* [Records for the exercise]:
"""
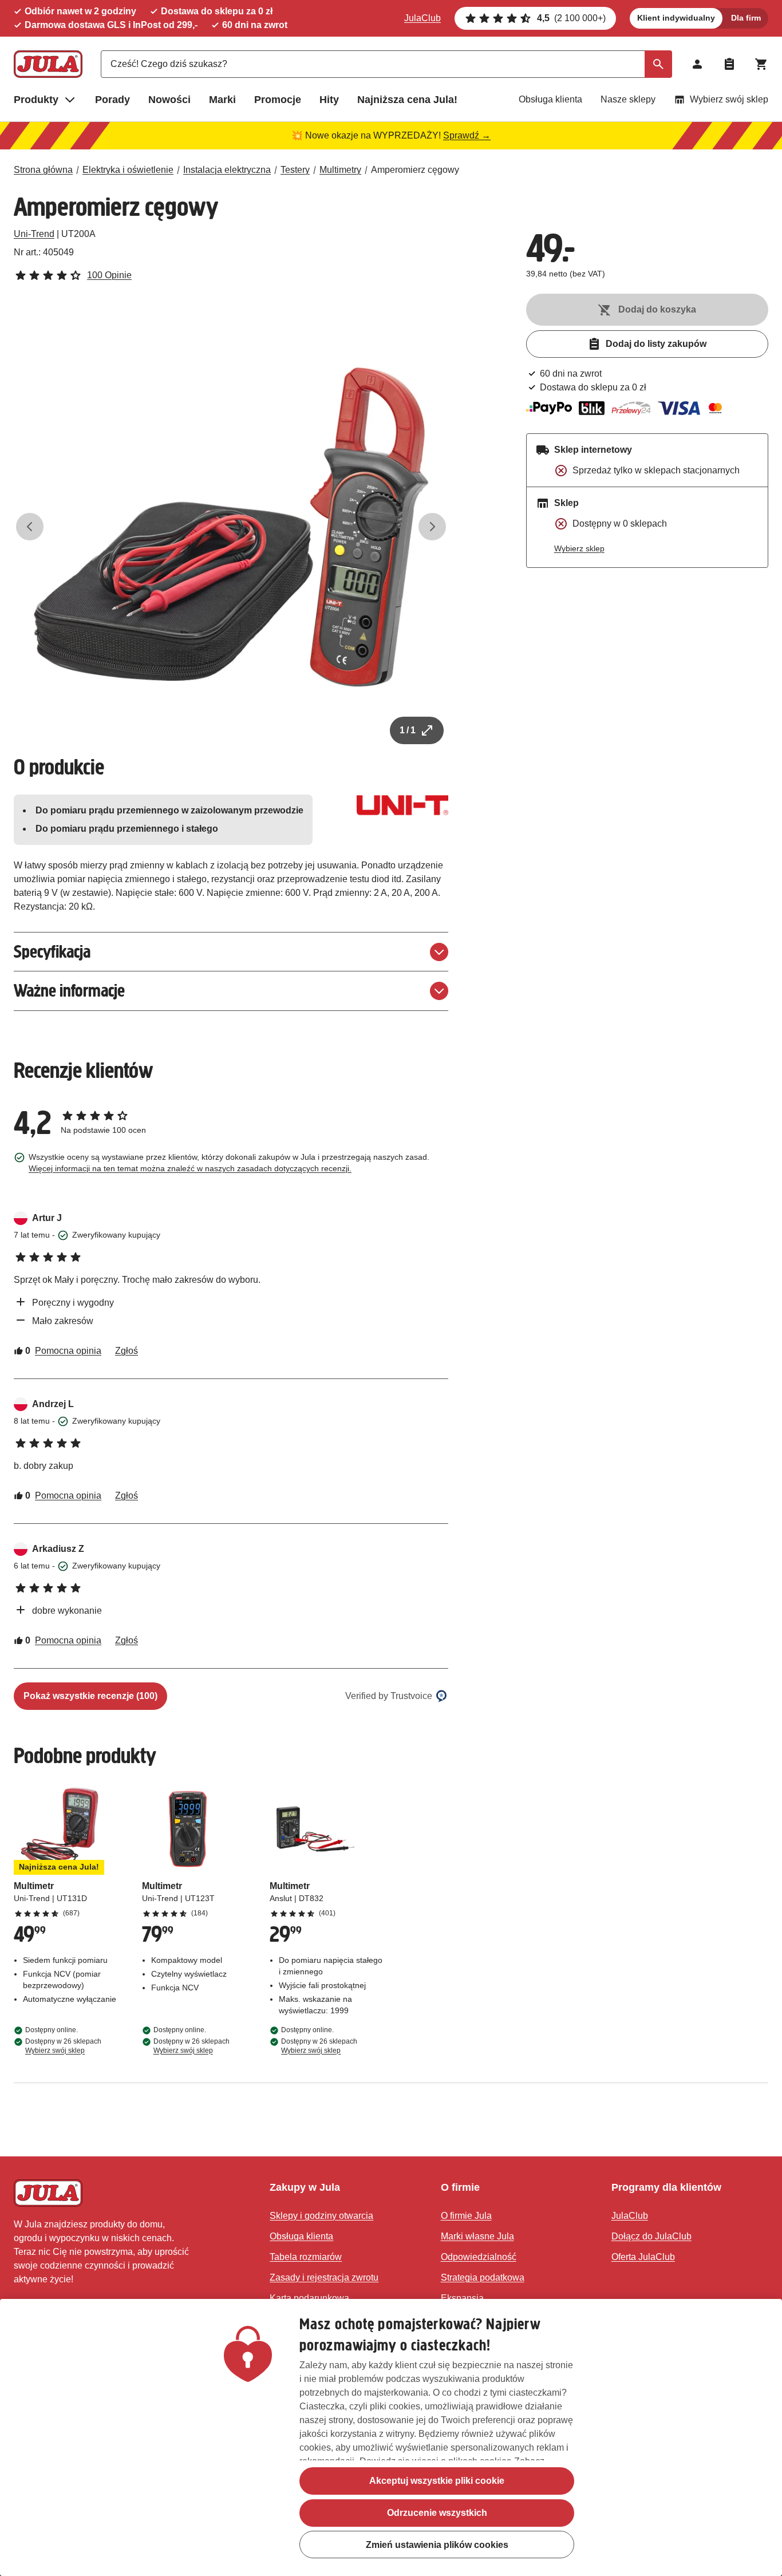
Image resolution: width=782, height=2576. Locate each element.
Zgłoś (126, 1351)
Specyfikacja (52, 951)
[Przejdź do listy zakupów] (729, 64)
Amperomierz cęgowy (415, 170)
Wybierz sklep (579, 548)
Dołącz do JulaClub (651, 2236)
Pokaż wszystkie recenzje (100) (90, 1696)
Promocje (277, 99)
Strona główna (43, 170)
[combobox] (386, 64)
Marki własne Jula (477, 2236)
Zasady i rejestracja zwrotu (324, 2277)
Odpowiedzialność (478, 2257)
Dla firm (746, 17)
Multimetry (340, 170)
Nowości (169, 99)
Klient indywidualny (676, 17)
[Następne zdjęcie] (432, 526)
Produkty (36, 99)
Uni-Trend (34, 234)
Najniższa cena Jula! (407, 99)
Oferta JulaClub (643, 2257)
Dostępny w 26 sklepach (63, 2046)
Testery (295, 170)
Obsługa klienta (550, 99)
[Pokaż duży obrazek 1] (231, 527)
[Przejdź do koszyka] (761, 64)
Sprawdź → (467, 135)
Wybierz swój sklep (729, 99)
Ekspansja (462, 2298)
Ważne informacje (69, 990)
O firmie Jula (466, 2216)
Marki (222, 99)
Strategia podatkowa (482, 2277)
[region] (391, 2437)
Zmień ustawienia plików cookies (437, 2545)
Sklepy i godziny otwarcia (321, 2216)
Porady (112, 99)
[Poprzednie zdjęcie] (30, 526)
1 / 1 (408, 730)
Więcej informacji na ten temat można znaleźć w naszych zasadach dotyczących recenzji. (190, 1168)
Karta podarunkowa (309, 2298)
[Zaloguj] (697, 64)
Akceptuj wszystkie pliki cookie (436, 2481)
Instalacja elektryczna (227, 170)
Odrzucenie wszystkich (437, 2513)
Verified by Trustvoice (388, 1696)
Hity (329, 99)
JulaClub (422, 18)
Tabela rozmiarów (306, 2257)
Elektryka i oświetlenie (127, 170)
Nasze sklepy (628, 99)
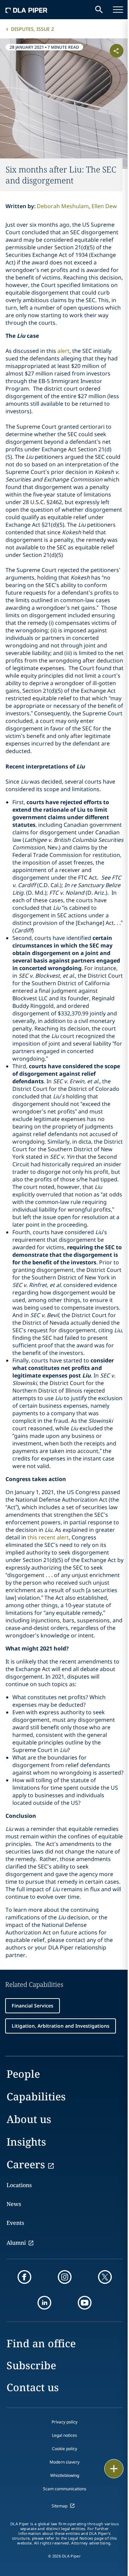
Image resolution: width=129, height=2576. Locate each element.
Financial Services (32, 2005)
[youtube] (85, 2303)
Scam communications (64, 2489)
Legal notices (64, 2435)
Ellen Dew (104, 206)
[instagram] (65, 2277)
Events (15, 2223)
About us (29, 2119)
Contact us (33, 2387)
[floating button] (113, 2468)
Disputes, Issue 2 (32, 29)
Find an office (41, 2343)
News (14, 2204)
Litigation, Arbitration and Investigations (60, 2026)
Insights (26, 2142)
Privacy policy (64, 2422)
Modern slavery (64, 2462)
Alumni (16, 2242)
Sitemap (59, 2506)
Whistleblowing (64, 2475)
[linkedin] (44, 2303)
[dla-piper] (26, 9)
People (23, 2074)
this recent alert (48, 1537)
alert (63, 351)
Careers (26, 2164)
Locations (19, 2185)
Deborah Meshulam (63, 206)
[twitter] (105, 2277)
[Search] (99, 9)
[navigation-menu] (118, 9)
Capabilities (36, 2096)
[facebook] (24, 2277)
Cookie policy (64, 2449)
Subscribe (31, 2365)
"""
* [Assignment]: Everything above from the line containing "Multimetry (340, 170)" down to the line containing "Obsługa klienta (550, 99)" is to be transcribed exactly, with both of those lines included and nothing else added.

* [Task solution]:
Multimetry (340, 170)
Nowości (169, 99)
Klient indywidualny (676, 17)
[Następne zdjęcie] (432, 526)
Produkty (36, 99)
Uni-Trend (34, 234)
Najniższa cena Jula! (407, 99)
Oferta JulaClub (643, 2257)
Dostępny w 26 sklepach (63, 2046)
Testery (295, 170)
Obsługa klienta (550, 99)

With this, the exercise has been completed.